Existe nisso uma face de verdade que poucos de nós podem negar. Na eleição passada qualquer um que tenha um Twitter conseguiu notar o quão absurdas as discussões políticas podem se tornar num ambiente virtual mesmo entre amigos. Todos sabemos o quão delicada é uma questão como a da religião, que lida diretamente com a visão de universo de uma pessoa e mesmo eu, que devo ser um dos caras mais pacatos do mundo, posso ficar significativamente exasperado quando o assunto é o maldito campeonato brasileiro de 1987. Sério, eu admito que fiquei nervoso apenas digitando sobre isso. Acho que até tive um pesadelo com a taça de bolinhas, na boa.

Tudo começou porque ele perguntou em quem o outro votou pra vereador

A invenção da não-discutibilidade

Mas a verdade é que com o passar do tempo não apenas esse tipo de conceito sobre “não-discutibilidade” de certos assuntos foi sendo introjetado pelas pessoas como o grupo dos tópicos não-discutíveis foi crescendo cada vez mais, numa proporção que desconfio em breve vai começar a complicar a vida das pessoas na hora de bater papo num bar.

Vivemos numa era em que você ouve pessoas dizendo coisas como “Carro não se discute”, “Lobão não se discute”, “BBB não se discute”, tendência que possivelmente vai nos levar a uma era em que você vai comentar com o seu amigo que o bolinho de bacalhau não está tão bom e ele vai replicar com um “Porra, bolinho de bacalhau não se discute, tá querendo que isso aqui descambe pra porradaria, bróder?”.

Por que discutir se eu posso trollar, certo?

Com o tempo a maior parte de nós acabou se desacostumando a discutir. Não discutir no sentido de bater boca, trollar, gritar, trocar ofensas e ficar assustando as crianças pra que elas precisem daquelas consultas caras na psicóloga infantil, mas sim no sentido de trocar ideias, ouvir, começar uma conversa já sabendo que o outro tem uma opinião diferente, possivelmente inversa, mas que ela é tão válida e tão importante quanto a nossa, porque se ele pensa assim ele tem algum motivo.

Discutir é ao mesmo tempo uma chance pra dar a sua opinião e uma oportunidade pra ouvir a do outro, tentar entender como ele chegou ali.

Quando dizemos que o assunto a ou b “não se discute”, o que fazemos é basicamente admitir que não apenas não queremos conhecer uma perspectiva diferente como o simples gesto de ouvir essa visão é pra nós ofensivo, absurdo e algo que provavelmente vai descambar pra gritaria e pra porrada com garfinhos de plástico.

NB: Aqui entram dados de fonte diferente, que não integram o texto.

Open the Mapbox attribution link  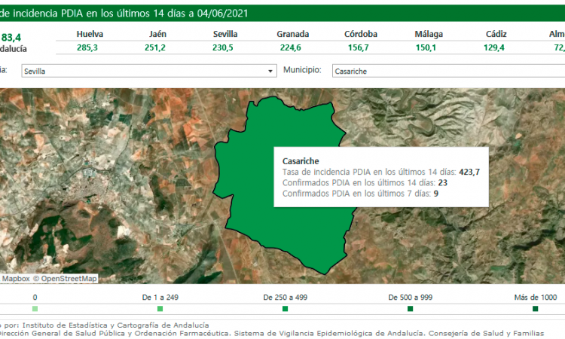tap(15, 278)
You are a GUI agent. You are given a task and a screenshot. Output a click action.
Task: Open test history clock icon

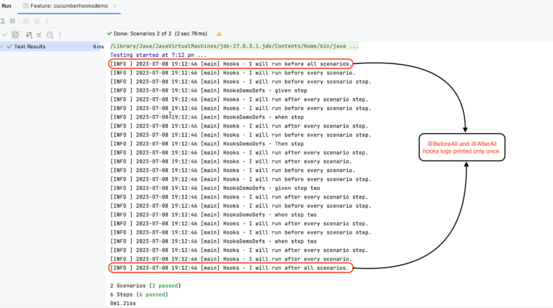pyautogui.click(x=50, y=34)
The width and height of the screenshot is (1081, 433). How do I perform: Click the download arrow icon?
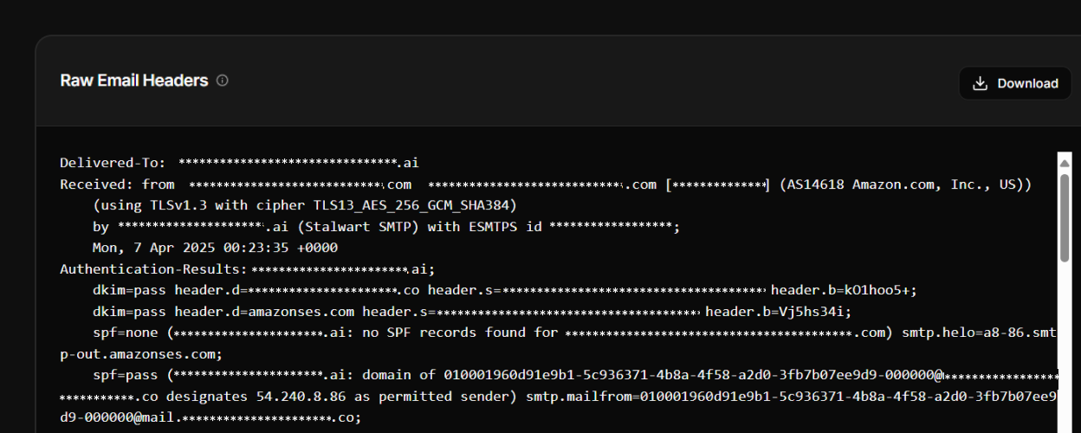point(981,83)
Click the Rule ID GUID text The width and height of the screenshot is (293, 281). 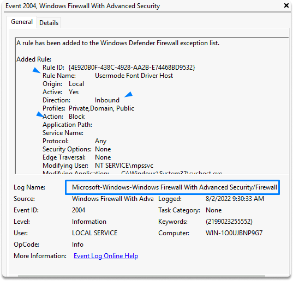131,68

E porque fazemos isso? Porque é fácil, claro. Se eu sou ateu é sempre mais fácil apenas ignorar qualquer argumento religioso do que tentar ouvir e entender porque aquela pessoa pensa e sente daquela forma. Se eu sou de esquerda é muito mais fácil taxar alguém de direita de reacionário matador de pobres do que buscar qual o tipo de base teórica que gera aquela posição. Se eu sou flamenguista é muito mais fácil chamar o Sport de time pequeno do que tentar entender a zona que foi aquele ano de 1987 e buscar o que aconteceu e não o que eu gostaria que tivesse acontecido.

“Galera, agora vamos sentar todo mundo e discutir esse lance de 87 com calma, peraí.”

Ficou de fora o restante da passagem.